Some outside companies’ accessory programs, by the way, may be superior to those from the main software’s manufacturer.
SUPPORT FROM THE MANUFACTURER
There is one plus that I wish I could have included in my praise of WordStar—good support from the manufacturer. Don’t count on it. In the area of guidance and troubleshooting from the manufacturer, WordStar on occasion hasn’t even been adequate.
Calling as a prospective customer, I couldn’t find out if WordStar in a Xerox 820 format would run smoothly on my Kaypro. The company took down my message, then mailed me literature that didn’t answer my question.
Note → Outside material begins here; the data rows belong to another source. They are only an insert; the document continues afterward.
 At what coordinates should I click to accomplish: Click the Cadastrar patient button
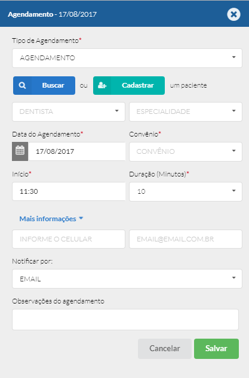(x=129, y=86)
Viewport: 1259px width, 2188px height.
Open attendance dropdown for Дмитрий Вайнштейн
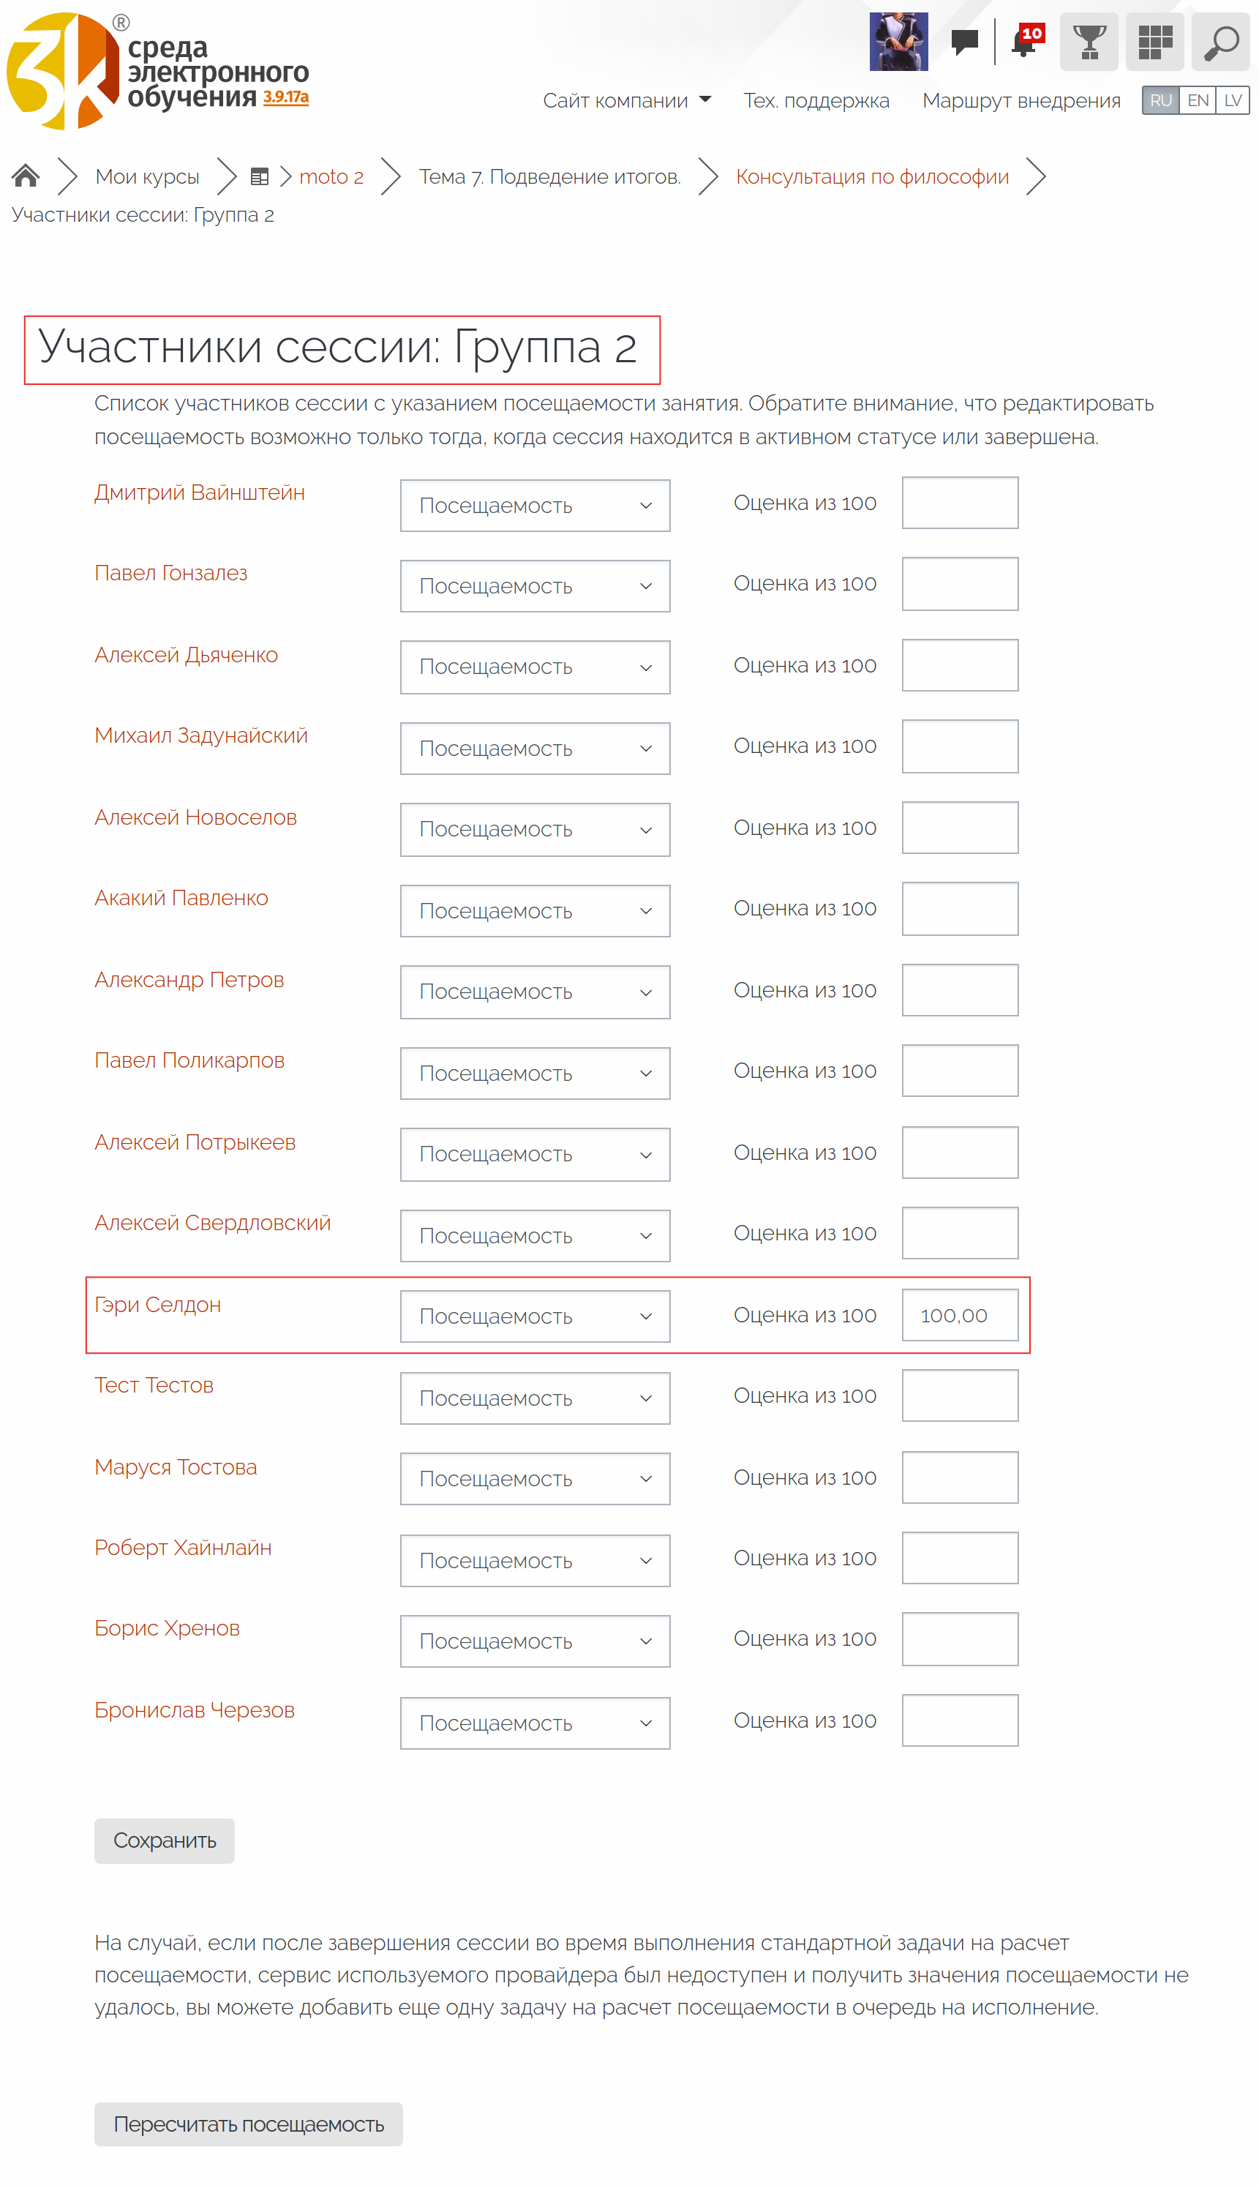point(534,506)
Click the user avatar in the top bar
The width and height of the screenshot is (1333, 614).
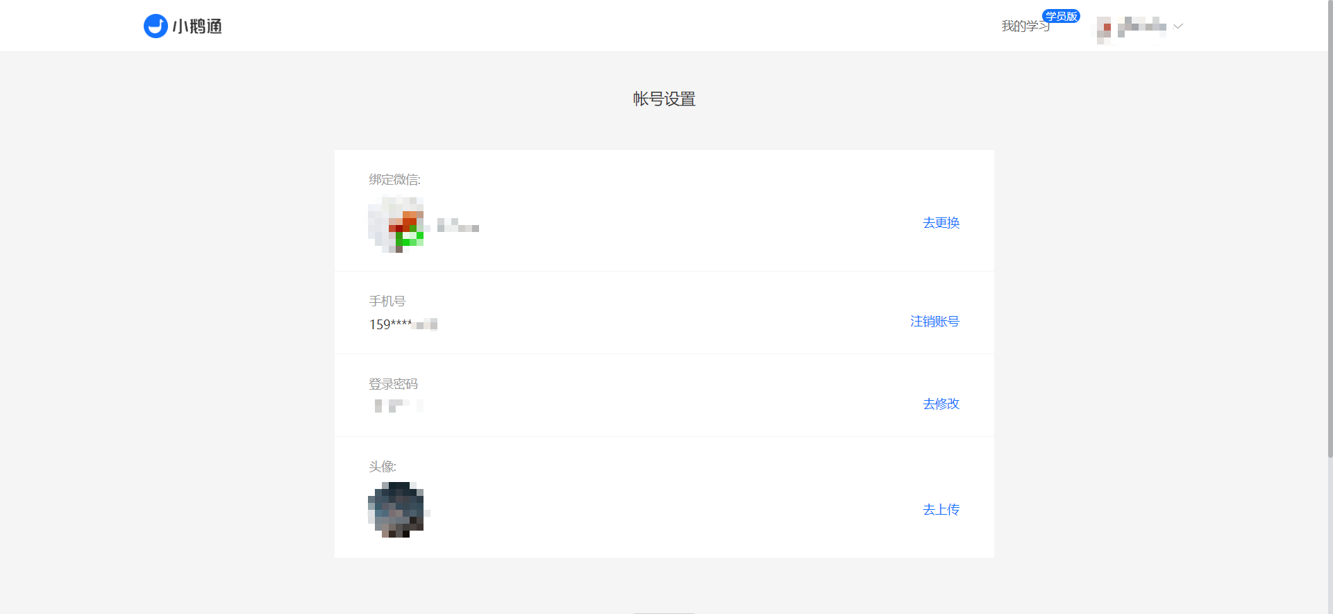(1105, 28)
A California man phoned MicroPro with a problem involving DataStar, a sister program of WordStar that eases record keeping. “We do not have time to correct the programming that results in this quirk,” he heard. He complained to InfoWorld that MicroPro “has some really elegant program tools but no inkling as to the meaning of customer support.” Likewise, the head of a MicroPro users group in New York told the magazine that “fully half of the people who called me to join immediately presented me with a problem they were having.”
For a while—I don’t know what it’ll be like when you’re reading this book—MicroPro wasn’t even replying to most customers’ questions on the phone; this supposedly was the dealers’ job. And while Rubinstein’s company indeed sells a Mercedes of a program, some computer stores aren’t up to fixing the windshield wipers.
Ideally, software manufacturers like MicroPro will not only offer technical support but also 800 numbers so you won’t be on hold for twenty minutes, racking up a formidable long-distance bill.